======== PROVIDED MATERIAL ========

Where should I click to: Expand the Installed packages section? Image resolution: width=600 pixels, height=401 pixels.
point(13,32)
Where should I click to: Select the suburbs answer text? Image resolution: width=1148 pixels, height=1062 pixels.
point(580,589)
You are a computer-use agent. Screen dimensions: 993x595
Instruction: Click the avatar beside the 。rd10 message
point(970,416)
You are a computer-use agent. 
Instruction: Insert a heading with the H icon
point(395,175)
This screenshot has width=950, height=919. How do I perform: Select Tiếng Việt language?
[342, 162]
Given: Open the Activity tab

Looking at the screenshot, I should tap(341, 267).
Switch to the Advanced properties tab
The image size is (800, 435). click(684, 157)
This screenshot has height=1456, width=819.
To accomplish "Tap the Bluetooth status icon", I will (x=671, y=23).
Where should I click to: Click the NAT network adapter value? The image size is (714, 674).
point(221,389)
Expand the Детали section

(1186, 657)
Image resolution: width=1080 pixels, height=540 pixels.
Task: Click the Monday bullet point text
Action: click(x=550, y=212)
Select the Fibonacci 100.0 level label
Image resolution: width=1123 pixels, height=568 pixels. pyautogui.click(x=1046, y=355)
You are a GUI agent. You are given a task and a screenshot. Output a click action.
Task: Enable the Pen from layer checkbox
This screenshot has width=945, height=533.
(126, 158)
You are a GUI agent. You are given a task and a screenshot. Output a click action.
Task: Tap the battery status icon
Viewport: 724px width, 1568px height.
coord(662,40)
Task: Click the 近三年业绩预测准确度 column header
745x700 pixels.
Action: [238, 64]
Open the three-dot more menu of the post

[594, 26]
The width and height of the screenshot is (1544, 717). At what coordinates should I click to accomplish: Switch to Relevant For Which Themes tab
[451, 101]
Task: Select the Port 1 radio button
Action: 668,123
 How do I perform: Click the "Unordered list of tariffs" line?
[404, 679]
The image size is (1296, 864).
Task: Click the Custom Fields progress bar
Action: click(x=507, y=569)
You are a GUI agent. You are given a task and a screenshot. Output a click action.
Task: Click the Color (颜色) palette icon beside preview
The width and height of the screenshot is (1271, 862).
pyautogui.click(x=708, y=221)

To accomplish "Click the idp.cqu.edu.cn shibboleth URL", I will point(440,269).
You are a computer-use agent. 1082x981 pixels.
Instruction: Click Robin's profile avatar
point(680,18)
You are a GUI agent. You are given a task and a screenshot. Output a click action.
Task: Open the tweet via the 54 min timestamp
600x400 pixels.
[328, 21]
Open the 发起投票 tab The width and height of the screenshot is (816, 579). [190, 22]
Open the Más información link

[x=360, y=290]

========

# REQUIRED WORK
Copy the lines that hold the word "status". Take them from the records above.

# ANSWER
To accomplish "Tap the Bluetooth status icon", I will (x=671, y=23).
Task: Tap the battery status icon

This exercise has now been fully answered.